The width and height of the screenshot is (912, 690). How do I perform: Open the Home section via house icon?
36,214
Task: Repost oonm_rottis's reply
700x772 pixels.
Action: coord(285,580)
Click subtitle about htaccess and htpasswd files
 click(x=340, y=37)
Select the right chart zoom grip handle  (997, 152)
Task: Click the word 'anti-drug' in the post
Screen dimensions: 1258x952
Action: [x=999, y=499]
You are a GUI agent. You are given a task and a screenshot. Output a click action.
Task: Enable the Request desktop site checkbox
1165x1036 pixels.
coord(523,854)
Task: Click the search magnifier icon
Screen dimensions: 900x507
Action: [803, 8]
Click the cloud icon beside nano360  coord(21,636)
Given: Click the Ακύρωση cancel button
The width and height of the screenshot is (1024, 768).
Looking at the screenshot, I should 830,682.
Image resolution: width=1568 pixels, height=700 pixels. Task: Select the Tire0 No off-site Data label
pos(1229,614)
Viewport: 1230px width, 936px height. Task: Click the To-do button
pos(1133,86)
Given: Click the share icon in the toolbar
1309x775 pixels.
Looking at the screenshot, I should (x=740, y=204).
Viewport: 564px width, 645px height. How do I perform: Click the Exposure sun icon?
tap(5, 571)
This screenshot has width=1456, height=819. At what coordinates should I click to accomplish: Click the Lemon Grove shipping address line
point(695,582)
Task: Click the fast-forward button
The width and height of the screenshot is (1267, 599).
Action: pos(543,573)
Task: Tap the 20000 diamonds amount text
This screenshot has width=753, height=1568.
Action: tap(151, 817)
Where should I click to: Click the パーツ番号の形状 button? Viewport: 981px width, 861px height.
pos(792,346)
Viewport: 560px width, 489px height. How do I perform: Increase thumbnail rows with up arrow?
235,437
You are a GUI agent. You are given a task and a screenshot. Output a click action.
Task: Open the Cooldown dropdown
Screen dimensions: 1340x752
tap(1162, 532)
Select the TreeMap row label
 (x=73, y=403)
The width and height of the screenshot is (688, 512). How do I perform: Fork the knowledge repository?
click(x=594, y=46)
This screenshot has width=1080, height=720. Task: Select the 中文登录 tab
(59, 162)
::::::::
Copy out the lines beginning at the one that contains "Task: Open the Cooldown dropdown". Stop at the final line of the data, and include it.

Task: Open the Cooldown dropdown
Screen dimensions: 1340x752
tap(1162, 532)
Select the TreeMap row label
 (x=73, y=403)
The width and height of the screenshot is (688, 512). How do I perform: Fork the knowledge repository?
click(x=594, y=46)
This screenshot has width=1080, height=720. Task: Select the 中文登录 tab
(59, 162)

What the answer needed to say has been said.